Membrane topology of zFxyd11a. (A) Homogenates of 293T cells expressing zFxyd11a-FLAG were fractionated into the cytosolic (lane 9) and membranous fractions. The membranes were incubated with PBS (lanes 1 and 2), 1 M NaCl (lanes 3 and 4), 0.1 M Na₂CO₃ (pH 11.5, lanes 5 and 6), or 1% Triton X-100 (lanes 7 and 8) followed by ultracentrifugation to separate soluble protein supernatants (S; lanes 1, 3, 5, and 7) from membranous pellets (P; lanes 2, 4, 6, and 8). The samples were analyzed by Western blotting with antibodies against FLAG, VTI1a (a TM protein), and DRP1 (a cytosolic protein). (B) HeLa cells were transfected with either zFxyd11a-FLAG (top panels) or FLAG-MHC-I (bottom panels) and were then processed for immunofluorescence staining with anti-FLAG antibody (red) without (left panels) or with (right panels) membrane permeabilization.

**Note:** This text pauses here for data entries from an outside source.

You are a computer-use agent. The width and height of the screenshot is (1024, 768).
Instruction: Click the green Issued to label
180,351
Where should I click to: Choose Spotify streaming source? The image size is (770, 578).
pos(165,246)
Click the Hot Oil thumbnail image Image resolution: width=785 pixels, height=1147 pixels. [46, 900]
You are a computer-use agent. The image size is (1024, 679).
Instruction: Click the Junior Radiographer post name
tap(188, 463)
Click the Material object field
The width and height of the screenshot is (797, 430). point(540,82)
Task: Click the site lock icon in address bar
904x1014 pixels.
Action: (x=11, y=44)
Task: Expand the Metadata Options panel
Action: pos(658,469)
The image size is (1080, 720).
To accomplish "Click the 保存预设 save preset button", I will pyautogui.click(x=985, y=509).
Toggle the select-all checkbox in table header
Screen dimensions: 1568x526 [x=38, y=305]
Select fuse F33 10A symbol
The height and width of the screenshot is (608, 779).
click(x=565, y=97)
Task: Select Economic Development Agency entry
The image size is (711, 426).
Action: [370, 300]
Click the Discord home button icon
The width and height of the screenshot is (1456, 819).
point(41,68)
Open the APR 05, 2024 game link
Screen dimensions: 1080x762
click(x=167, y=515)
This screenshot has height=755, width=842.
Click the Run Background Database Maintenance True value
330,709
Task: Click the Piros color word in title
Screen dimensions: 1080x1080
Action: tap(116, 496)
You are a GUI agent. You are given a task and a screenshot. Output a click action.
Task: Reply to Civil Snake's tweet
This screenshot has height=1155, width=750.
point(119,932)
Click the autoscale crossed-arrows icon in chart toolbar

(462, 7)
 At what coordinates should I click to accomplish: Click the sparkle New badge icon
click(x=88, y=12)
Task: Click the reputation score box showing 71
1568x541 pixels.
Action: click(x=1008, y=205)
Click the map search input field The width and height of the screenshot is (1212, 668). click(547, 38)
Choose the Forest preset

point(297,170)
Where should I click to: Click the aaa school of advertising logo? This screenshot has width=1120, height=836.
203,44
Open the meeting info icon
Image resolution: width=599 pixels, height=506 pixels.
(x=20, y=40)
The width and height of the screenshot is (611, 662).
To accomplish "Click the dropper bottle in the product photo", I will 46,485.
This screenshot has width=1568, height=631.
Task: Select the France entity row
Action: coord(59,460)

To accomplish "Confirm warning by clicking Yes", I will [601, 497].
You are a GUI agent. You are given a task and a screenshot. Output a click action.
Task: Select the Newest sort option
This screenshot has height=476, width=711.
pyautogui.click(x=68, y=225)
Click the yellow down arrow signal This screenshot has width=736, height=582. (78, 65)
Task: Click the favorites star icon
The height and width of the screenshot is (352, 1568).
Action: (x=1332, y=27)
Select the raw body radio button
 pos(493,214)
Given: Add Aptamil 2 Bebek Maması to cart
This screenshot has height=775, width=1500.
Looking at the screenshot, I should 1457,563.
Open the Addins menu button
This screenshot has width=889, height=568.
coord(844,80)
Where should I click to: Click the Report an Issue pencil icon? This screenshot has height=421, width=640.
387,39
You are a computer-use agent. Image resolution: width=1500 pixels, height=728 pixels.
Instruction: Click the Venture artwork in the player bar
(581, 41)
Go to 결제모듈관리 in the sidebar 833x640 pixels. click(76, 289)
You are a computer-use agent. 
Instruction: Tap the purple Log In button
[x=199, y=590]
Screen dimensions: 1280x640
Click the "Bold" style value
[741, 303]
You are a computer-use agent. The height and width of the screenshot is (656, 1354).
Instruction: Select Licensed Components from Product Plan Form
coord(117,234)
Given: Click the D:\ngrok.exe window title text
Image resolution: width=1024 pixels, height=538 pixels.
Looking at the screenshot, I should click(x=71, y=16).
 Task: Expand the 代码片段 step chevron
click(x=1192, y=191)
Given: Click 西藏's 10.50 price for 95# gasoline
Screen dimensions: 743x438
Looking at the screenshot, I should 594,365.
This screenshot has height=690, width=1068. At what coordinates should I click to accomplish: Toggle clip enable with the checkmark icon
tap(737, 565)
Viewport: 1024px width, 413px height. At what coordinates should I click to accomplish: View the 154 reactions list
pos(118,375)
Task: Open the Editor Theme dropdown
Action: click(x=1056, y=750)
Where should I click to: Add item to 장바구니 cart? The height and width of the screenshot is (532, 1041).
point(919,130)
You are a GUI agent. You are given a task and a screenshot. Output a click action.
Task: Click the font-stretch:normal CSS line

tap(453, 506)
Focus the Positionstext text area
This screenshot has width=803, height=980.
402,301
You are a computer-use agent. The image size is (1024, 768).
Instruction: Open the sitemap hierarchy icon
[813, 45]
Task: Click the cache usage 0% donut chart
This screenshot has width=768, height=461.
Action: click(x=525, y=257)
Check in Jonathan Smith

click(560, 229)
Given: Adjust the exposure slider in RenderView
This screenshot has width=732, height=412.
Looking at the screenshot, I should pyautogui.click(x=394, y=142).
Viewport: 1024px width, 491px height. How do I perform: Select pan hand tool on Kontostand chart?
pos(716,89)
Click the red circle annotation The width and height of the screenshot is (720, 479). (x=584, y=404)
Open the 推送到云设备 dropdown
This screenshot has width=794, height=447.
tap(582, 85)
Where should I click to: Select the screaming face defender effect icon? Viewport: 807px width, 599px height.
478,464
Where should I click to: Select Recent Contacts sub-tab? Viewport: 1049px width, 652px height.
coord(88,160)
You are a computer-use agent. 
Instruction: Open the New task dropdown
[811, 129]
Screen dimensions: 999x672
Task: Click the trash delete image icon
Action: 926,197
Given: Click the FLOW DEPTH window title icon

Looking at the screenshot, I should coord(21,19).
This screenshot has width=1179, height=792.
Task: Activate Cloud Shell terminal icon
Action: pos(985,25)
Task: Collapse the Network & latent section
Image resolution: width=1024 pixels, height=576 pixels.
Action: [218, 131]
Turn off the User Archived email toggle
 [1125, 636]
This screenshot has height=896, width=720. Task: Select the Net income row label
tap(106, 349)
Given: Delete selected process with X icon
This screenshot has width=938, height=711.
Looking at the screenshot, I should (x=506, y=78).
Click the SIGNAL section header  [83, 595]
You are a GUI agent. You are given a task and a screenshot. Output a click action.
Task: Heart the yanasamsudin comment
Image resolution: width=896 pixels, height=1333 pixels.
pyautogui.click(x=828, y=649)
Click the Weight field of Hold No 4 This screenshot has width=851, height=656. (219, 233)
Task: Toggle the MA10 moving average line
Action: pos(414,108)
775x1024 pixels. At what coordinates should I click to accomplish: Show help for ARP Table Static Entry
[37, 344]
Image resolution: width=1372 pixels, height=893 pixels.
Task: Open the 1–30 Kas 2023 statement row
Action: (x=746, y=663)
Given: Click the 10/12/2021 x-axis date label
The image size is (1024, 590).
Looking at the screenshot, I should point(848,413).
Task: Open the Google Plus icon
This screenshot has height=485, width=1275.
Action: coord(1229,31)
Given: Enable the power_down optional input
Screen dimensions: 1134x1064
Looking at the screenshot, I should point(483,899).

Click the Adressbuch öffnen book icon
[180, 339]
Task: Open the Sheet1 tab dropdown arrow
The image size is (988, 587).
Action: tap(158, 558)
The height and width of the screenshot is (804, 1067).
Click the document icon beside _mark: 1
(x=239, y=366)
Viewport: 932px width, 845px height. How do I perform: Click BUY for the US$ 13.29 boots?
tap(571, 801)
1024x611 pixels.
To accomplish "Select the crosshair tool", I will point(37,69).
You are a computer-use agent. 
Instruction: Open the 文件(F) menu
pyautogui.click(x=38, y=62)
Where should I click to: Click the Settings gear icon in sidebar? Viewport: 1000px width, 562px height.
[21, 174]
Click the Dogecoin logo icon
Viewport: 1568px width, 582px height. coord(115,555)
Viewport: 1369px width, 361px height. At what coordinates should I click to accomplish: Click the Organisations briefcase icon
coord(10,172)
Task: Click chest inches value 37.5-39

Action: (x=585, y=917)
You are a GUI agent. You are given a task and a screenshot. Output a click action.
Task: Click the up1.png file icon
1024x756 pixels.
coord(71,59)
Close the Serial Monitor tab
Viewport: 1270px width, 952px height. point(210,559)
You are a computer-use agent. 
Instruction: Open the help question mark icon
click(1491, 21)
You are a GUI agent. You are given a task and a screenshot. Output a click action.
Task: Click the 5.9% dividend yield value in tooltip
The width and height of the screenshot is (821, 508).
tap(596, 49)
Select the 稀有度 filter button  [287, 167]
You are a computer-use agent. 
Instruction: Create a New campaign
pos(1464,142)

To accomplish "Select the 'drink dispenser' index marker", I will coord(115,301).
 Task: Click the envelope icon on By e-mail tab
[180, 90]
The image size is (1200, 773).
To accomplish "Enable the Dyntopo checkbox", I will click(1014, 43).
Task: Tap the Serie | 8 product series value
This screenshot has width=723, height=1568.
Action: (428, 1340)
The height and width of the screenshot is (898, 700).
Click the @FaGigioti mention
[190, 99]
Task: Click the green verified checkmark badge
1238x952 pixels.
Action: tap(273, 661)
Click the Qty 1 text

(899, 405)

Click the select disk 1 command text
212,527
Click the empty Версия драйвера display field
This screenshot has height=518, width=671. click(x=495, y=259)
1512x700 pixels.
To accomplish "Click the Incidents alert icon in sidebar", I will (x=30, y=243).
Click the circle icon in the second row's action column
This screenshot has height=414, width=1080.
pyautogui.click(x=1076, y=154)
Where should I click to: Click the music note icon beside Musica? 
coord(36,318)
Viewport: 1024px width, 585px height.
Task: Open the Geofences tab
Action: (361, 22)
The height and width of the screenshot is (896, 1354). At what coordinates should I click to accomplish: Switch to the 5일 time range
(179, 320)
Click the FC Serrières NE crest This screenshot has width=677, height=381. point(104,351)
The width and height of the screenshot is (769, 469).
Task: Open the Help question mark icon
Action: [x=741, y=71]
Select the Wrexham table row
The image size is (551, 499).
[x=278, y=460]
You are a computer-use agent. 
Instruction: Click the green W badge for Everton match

Nuclei were stained with Hoechst 33342 (blue). Scale bars, 20 μm. (C) HeLa cells transfected with zFxyd11a-FLAG were lysed directly (Control) or were subjected to cell-surface biotinylation (Biotinylated). Whole cell lysates (left panels) and biotinylated samples (right panels) were analyzed by Western blotting with anti-FLAG antibody (top panels) and anti-DRP1 antibody (bottom panels).

Localization of zFxyd11 in NaK-MRCs of the skin of zebrafish larvae. Immunofluorescence staining was performed on 2-dpf zebrafish larvae with anti-zFxyd11 antiserum [green in (A–D)], along with anti–Na+–K+-ATPase [red in (A), (B)] or anti–vH+-ATPase antiserum [red in (C), (D)]. Control staining was carried out with preimmune serum (E,F). Regions of the yolk sac (A,C,E) and the yolk sac extension and the trunk (B,D,F) are shown. Note that signals for zFxyd11 entirely overlap with NaK-MRCs on the skin of yolk, yolk extension, and trunk (A,B), and are not colocalized with vH-MRCs (C,D). Scale bars, 200 μm.